### EXERCISE DIRECTIONS
Extract each row below that contains the string "screenshot", and reproduce those rows in full.

---------- INPUT FOR THIS TASK

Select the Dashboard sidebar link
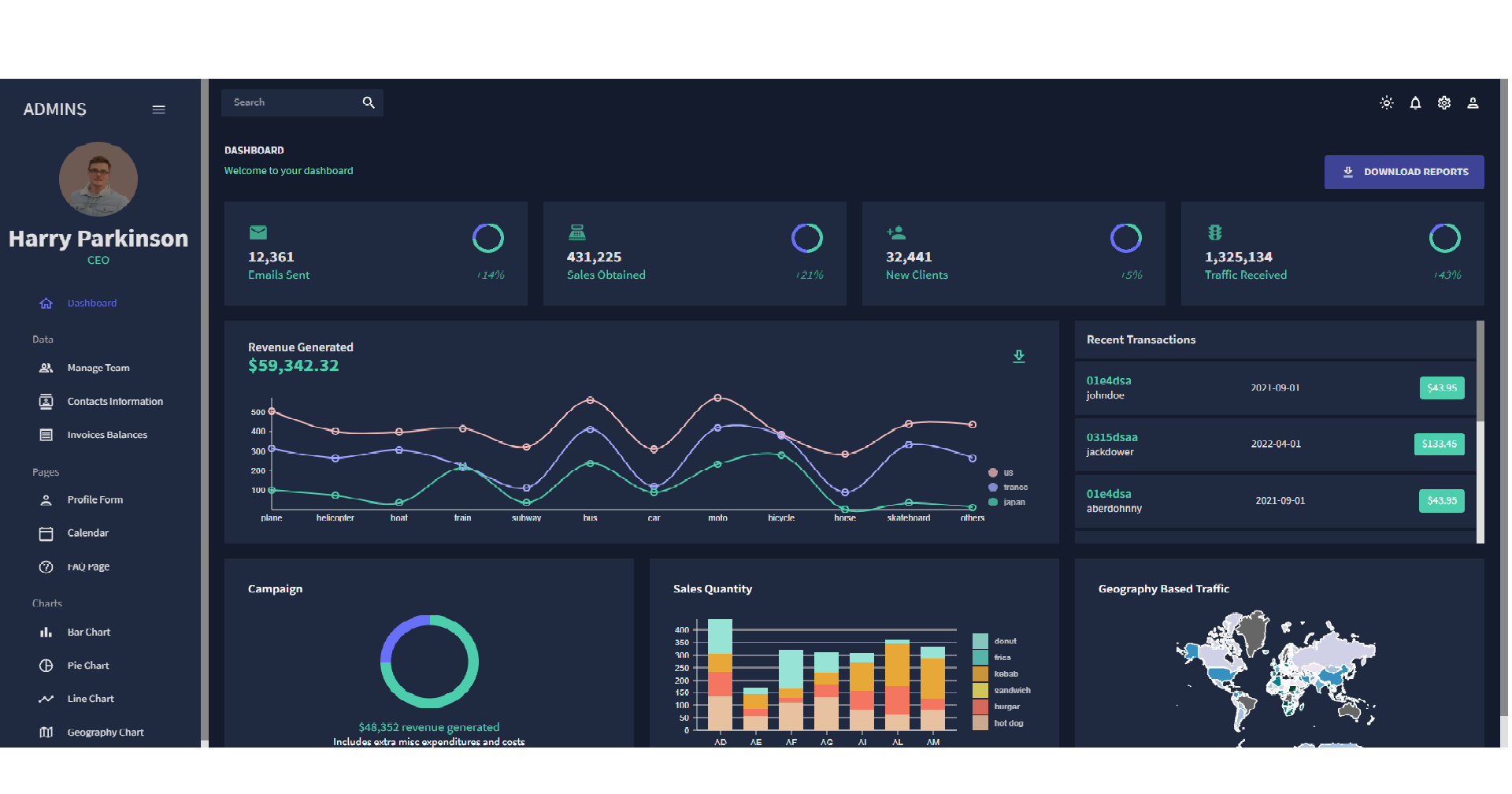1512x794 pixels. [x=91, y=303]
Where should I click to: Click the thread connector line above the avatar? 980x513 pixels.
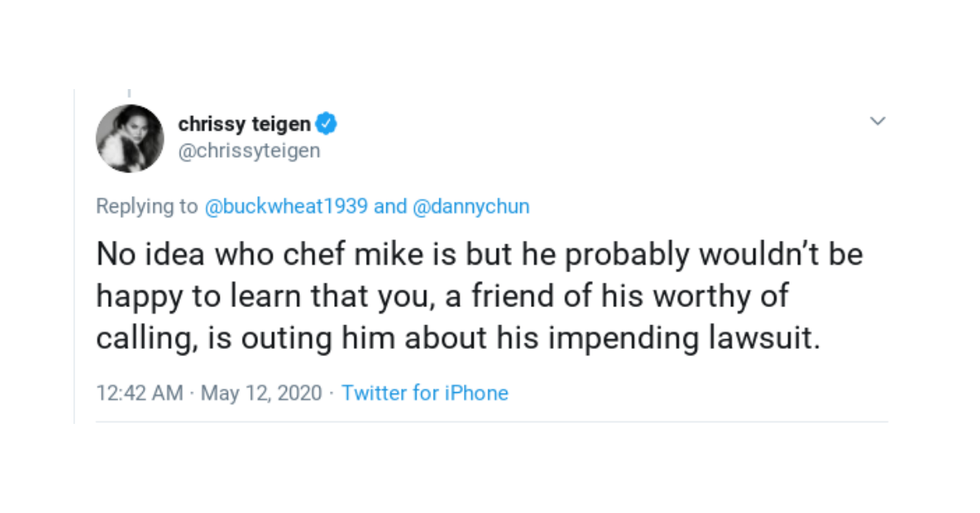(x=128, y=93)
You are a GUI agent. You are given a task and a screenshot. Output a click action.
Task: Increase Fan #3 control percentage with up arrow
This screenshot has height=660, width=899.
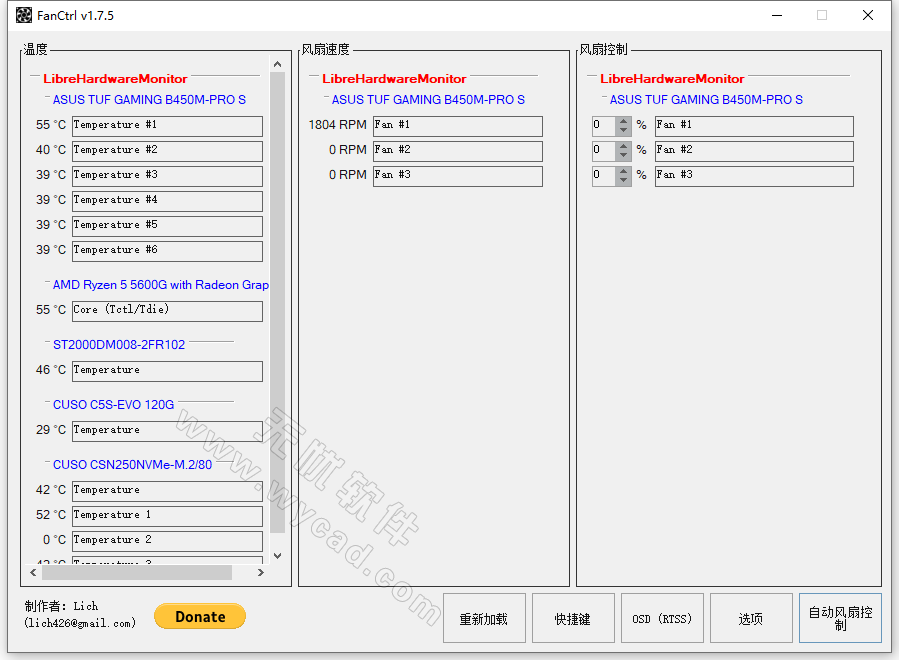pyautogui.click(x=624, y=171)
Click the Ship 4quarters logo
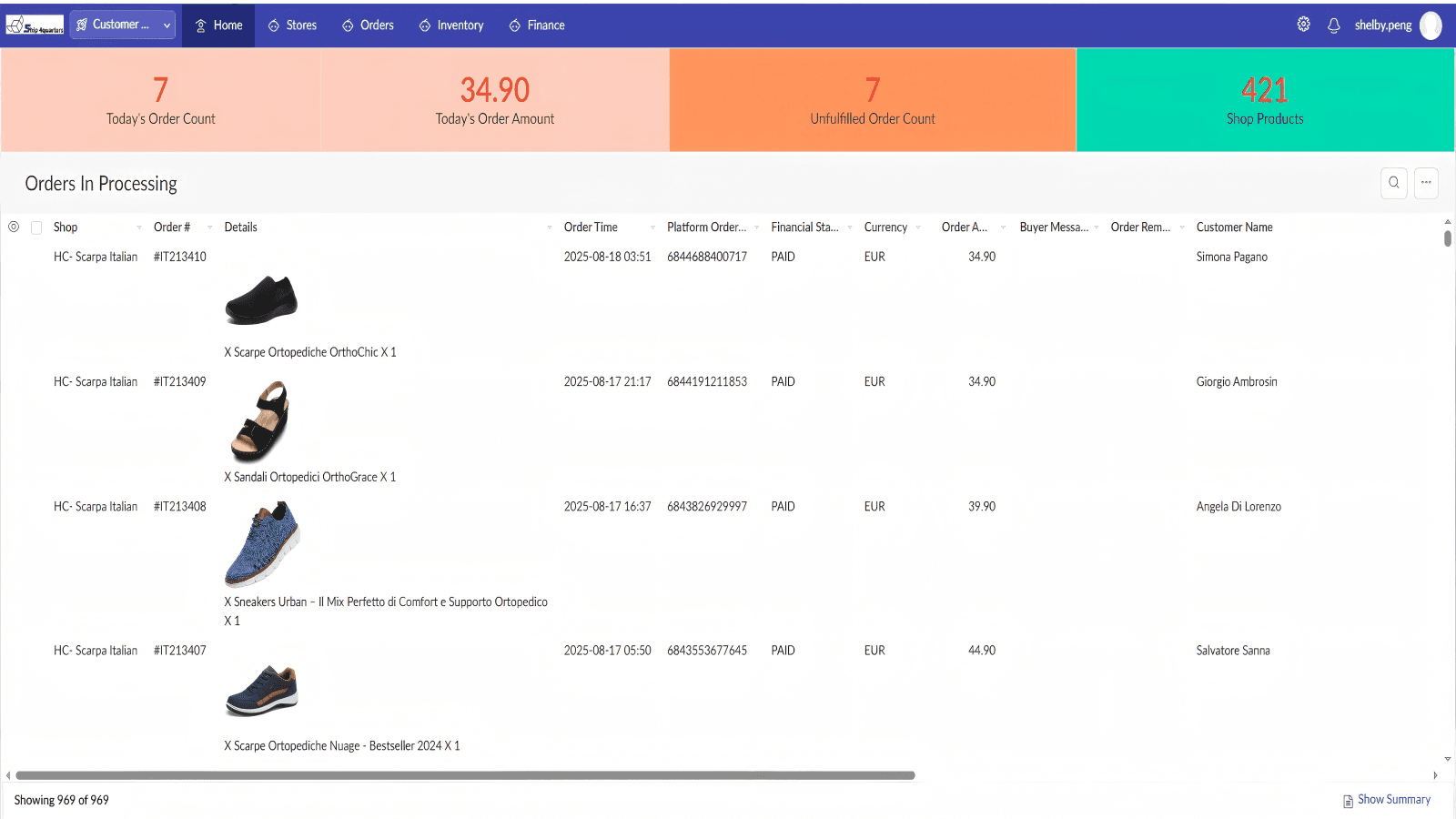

--------------------

### EXERCISE ANSWER
You are a GUI agent. You are given a task and a screenshot. Output a click action.
This screenshot has height=660, width=899.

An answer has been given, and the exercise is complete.